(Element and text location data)
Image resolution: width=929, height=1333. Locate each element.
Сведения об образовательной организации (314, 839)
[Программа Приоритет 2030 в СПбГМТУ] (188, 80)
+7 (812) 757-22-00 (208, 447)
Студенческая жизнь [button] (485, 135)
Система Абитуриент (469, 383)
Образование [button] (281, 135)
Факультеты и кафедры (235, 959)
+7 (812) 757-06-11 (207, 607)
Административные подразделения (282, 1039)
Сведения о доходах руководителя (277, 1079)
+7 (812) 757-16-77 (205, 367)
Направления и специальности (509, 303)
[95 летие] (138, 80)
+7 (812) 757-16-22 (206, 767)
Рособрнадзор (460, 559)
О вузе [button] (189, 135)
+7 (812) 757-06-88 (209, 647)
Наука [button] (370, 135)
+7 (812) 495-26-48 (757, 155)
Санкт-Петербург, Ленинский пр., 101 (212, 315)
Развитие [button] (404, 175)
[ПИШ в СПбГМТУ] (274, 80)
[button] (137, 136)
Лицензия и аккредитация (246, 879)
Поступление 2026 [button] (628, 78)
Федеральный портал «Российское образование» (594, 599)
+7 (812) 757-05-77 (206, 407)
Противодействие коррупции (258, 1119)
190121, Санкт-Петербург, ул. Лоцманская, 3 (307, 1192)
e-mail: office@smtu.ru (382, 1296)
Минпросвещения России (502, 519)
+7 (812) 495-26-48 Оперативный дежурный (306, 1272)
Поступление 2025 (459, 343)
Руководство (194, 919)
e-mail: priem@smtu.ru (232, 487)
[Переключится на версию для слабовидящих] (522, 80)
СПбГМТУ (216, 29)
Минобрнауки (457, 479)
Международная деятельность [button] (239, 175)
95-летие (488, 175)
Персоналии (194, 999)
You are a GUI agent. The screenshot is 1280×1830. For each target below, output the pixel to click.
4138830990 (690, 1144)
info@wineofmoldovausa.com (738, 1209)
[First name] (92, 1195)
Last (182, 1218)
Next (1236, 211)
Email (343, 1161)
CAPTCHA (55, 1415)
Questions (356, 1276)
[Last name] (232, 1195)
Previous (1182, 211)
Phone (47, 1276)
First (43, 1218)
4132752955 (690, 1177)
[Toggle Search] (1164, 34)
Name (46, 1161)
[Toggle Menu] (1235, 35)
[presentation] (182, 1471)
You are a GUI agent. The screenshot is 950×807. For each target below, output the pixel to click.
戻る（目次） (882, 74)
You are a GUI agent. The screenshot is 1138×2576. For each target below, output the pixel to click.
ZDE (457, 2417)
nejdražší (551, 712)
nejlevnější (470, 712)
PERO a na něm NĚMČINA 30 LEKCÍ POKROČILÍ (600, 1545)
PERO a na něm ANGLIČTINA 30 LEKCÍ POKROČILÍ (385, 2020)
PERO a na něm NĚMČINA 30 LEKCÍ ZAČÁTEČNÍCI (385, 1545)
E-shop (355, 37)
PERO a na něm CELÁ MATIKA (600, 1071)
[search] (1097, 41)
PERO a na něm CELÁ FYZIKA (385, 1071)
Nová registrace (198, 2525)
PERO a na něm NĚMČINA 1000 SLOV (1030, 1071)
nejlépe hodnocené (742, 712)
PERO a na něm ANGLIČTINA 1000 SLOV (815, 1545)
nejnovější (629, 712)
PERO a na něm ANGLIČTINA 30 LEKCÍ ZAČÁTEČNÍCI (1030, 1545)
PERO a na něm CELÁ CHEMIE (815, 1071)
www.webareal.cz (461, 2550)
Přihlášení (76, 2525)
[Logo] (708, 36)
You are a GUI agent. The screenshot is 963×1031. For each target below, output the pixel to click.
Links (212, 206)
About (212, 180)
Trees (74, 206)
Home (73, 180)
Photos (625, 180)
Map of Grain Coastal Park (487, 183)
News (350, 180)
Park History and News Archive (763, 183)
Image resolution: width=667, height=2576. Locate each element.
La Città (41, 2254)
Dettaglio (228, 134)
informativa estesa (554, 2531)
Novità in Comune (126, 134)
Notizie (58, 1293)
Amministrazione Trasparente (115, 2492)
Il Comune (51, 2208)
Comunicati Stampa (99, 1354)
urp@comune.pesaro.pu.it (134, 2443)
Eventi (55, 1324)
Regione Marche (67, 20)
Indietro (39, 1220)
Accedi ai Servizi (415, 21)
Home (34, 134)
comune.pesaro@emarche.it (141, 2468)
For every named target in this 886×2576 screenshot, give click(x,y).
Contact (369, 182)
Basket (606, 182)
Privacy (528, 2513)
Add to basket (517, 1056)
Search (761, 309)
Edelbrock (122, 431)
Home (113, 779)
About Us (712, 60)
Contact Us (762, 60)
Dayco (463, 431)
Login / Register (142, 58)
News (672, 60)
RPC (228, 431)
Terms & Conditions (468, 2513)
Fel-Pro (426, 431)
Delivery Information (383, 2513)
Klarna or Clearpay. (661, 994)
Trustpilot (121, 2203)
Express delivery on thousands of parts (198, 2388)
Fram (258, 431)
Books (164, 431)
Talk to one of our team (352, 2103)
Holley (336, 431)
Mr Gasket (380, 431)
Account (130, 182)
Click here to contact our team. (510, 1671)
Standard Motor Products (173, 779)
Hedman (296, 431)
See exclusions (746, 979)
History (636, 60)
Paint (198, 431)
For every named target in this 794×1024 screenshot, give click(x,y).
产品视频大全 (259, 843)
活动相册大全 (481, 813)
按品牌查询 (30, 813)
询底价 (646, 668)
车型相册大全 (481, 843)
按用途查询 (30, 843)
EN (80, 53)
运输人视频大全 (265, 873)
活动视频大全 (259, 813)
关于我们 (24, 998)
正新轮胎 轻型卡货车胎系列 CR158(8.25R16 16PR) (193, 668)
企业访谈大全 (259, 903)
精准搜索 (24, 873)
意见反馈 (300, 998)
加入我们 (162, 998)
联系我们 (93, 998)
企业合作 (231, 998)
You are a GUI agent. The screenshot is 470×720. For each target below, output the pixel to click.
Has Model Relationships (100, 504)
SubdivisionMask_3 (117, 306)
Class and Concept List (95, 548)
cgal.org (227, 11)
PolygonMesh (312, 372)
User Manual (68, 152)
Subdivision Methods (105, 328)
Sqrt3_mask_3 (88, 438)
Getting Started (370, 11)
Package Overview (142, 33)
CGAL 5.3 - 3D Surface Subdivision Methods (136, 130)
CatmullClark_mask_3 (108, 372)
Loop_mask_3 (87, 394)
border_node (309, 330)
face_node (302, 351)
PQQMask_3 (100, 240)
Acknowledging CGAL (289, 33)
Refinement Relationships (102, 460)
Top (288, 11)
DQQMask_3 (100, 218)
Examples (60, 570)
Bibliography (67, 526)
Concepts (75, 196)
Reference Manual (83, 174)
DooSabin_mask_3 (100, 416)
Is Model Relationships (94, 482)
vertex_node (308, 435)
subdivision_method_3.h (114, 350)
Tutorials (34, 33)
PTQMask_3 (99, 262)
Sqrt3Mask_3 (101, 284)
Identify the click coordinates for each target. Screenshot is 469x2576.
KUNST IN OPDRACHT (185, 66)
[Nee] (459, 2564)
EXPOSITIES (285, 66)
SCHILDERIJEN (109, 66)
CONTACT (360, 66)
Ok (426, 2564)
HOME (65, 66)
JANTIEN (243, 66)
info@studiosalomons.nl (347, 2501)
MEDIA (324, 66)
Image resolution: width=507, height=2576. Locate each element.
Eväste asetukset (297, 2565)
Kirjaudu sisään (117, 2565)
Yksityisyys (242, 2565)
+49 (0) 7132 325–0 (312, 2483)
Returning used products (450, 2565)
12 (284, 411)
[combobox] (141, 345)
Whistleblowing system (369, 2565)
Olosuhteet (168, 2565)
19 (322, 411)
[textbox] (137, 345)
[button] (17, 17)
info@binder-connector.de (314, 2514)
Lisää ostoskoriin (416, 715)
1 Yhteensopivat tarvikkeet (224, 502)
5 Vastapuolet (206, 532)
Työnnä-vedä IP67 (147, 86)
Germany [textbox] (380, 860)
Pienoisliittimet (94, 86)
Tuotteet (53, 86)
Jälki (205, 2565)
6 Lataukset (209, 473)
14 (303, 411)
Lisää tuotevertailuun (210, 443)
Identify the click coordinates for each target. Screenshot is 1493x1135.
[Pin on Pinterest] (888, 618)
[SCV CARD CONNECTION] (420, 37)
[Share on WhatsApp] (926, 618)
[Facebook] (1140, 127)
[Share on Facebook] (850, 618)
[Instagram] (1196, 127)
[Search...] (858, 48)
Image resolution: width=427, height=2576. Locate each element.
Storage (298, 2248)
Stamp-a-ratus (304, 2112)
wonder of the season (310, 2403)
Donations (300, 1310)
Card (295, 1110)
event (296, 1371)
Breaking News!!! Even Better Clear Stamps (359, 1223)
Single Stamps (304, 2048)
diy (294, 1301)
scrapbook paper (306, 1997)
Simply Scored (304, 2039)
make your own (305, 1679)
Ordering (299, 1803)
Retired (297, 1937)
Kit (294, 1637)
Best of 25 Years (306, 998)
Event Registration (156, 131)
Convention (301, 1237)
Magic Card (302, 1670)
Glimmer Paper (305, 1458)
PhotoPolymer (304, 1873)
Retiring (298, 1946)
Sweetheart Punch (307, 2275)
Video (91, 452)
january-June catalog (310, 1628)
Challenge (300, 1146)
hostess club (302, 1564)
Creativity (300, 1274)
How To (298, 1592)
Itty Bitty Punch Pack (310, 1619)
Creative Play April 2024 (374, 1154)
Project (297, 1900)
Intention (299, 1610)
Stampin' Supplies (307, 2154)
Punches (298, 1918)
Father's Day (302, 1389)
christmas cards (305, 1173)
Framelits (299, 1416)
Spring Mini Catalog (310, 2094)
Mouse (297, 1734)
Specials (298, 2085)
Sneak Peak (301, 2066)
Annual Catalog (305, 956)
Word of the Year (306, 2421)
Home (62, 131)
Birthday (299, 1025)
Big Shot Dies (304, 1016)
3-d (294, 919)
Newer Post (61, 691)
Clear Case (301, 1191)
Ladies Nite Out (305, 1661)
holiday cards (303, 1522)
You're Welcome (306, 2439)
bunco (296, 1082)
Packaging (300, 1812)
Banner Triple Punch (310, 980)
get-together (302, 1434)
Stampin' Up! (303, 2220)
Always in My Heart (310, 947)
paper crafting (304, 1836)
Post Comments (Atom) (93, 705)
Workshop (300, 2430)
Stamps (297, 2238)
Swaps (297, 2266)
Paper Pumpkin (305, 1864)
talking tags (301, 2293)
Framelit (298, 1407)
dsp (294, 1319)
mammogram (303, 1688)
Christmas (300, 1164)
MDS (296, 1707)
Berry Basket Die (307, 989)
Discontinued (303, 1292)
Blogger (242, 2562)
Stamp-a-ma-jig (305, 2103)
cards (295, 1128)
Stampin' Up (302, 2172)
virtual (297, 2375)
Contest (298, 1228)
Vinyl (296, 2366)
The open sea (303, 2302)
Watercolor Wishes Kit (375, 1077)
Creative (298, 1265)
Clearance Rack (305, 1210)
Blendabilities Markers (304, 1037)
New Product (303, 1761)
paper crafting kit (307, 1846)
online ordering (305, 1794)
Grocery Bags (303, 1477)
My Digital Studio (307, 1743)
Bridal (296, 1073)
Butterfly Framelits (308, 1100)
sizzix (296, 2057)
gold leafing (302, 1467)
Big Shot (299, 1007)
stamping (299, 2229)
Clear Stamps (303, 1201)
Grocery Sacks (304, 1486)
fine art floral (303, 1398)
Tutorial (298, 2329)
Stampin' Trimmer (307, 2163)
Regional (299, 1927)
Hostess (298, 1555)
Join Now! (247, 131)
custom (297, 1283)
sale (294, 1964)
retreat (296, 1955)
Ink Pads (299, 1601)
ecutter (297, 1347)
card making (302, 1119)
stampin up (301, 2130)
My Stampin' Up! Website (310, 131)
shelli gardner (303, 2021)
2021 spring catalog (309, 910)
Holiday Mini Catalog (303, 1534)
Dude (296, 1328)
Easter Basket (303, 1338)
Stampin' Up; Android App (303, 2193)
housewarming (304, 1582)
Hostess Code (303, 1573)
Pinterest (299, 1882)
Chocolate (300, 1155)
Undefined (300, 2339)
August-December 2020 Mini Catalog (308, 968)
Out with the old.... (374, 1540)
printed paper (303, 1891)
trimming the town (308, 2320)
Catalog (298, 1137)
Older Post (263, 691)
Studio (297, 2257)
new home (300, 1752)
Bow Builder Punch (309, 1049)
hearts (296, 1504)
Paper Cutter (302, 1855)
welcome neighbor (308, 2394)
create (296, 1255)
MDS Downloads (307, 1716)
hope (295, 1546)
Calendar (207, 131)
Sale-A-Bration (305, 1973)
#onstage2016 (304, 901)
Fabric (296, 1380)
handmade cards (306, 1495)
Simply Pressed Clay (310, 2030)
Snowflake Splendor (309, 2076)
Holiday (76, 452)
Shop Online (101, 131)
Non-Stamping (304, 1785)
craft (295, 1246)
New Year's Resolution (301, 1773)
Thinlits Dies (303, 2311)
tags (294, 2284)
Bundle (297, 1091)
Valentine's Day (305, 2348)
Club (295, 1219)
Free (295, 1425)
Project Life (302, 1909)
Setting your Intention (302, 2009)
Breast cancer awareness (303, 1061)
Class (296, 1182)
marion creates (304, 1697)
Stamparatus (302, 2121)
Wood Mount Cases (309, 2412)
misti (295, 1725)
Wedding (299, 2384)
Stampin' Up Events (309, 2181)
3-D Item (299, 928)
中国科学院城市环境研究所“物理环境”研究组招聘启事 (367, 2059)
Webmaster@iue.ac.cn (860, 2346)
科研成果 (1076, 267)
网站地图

__Aim__. Copy, character for character, the stretch of entries that opens with the line containing "Top (288, 11)" and closes with the line containing "Magic Card (302, 1670)", including both of those lines.

__The reply__.
Top (288, 11)
DQQMask_3 (100, 218)
Examples (60, 570)
Bibliography (67, 526)
Concepts (75, 196)
Reference Manual (83, 174)
DooSabin_mask_3 (100, 416)
Is Model Relationships (94, 482)
vertex_node (308, 435)
subdivision_method_3.h (114, 350)
Tutorials (34, 33)
PTQMask_3 (99, 262)
Sqrt3Mask_3 (101, 284)
Identify the click coordinates for each target. Screenshot is 469x2576.
KUNST IN OPDRACHT (185, 66)
[Nee] (459, 2564)
EXPOSITIES (285, 66)
SCHILDERIJEN (109, 66)
CONTACT (360, 66)
Ok (426, 2564)
HOME (65, 66)
JANTIEN (243, 66)
info@studiosalomons.nl (347, 2501)
MEDIA (324, 66)
Image resolution: width=507, height=2576. Locate each element.
Eväste asetukset (297, 2565)
Kirjaudu sisään (117, 2565)
Yksityisyys (242, 2565)
+49 (0) 7132 325–0 (312, 2483)
Returning used products (450, 2565)
12 (284, 411)
[combobox] (141, 345)
Whistleblowing system (369, 2565)
Olosuhteet (168, 2565)
19 (322, 411)
[textbox] (137, 345)
[button] (17, 17)
info@binder-connector.de (314, 2514)
Lisää ostoskoriin (416, 715)
1 Yhteensopivat tarvikkeet (224, 502)
5 Vastapuolet (206, 532)
Työnnä-vedä IP67 (147, 86)
Germany [textbox] (380, 860)
Pienoisliittimet (94, 86)
Tuotteet (53, 86)
Jälki (205, 2565)
6 Lataukset (209, 473)
14 (303, 411)
Lisää tuotevertailuun (210, 443)
Identify the click coordinates for each target. Screenshot is 1493x1135.
[Pin on Pinterest] (888, 618)
[SCV CARD CONNECTION] (420, 37)
[Share on WhatsApp] (926, 618)
[Facebook] (1140, 127)
[Share on Facebook] (850, 618)
[Instagram] (1196, 127)
[Search...] (858, 48)
Image resolution: width=427, height=2576. Locate each element.
Storage (298, 2248)
Stamp-a-ratus (304, 2112)
wonder of the season (310, 2403)
Donations (300, 1310)
Card (295, 1110)
event (296, 1371)
Breaking News!!! Even Better Clear Stamps (359, 1223)
Single Stamps (304, 2048)
diy (294, 1301)
scrapbook paper (306, 1997)
Simply Scored (304, 2039)
make your own (305, 1679)
Ordering (299, 1803)
Retired (297, 1937)
Kit (294, 1637)
Best of 25 Years (306, 998)
Event Registration (156, 131)
Convention (301, 1237)
Magic Card (302, 1670)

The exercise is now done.